High Emissions Credit Costs Continue To Hurt Cinergy
Dow Jones & Company, Inc. - Oct 22
The Cincinnati-based electric utility reported Friday a 19% decline in third quarter-earnings compared with a year ago, mainly caused by cool weather that lowered electricity demand, the high price of eastern coal and soaring emissions credit prices.
Cinergy spokesman Steve Thrash said the higher costs were due to the high price of SO2 allowances relative to third-quarter 2003 prices.
"The market price for SO2 has increased dramatically from last year to this year," Thrash said.
Cinergy reported that its second-quarter earnings suffered from increases in both nitrogen oxides and SO2 prices, though the bulk of those expenses were due to SO2 prices. SO2 roughly tripled between January and July, when it traded around $650 /ton. SO2 is now trading at about $570 /ton.
Most other utilities with large coal fleets, however, didn't cite added costs from expensive SO2 allowances. Thrash couldn't say what was unique about Cinergy.
Thrash said NOx prices didn't eat into the company's earnings this quarter, despite the fact that the company was forced to turn off a NOx control device at its 3,500 megawatt Gibson Station plant in Indiana.
The device was causing the plant to dump clouds of sulfuric acid mist onto Mt. Carmel, Ill., a small town just across the state line.
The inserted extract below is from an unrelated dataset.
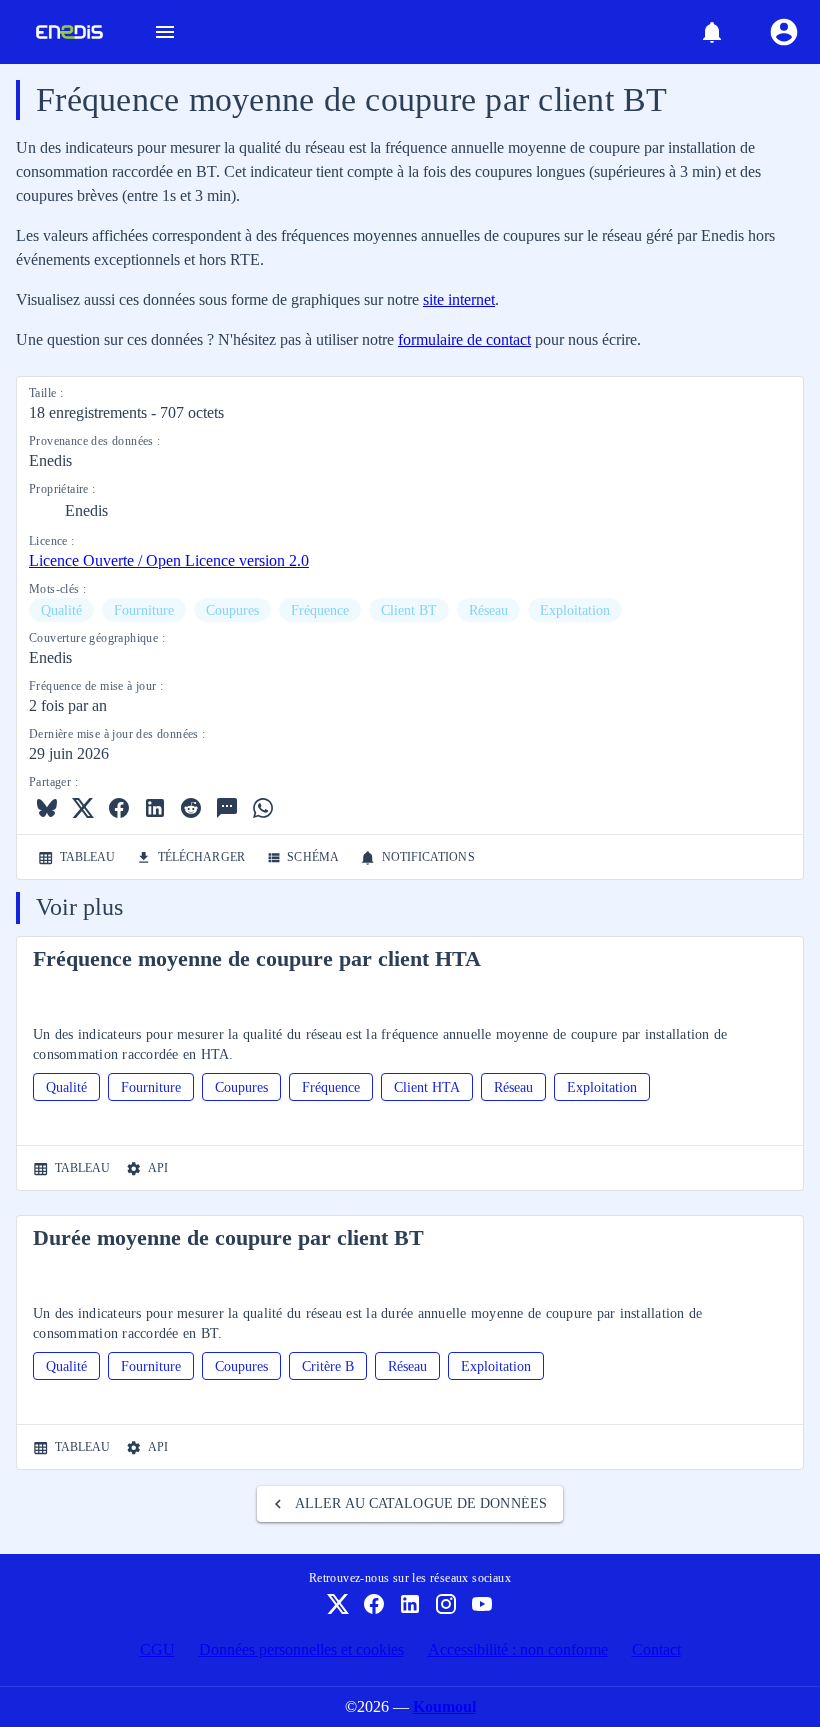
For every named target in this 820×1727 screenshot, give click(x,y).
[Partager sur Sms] (227, 808)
Cinergy agreed to shut off the device, which is called a selective catalytic reduction unit, while it searched a solution to the problem.
The company was forced to purchase extra NOx credits to cover the increased emissions that resulted from not runnoing the device, but Thrash said the added NOx credit expenses didn't hurt the company's earnings because it Indiana allowed the company too pass through the added costs onto the ratepayers.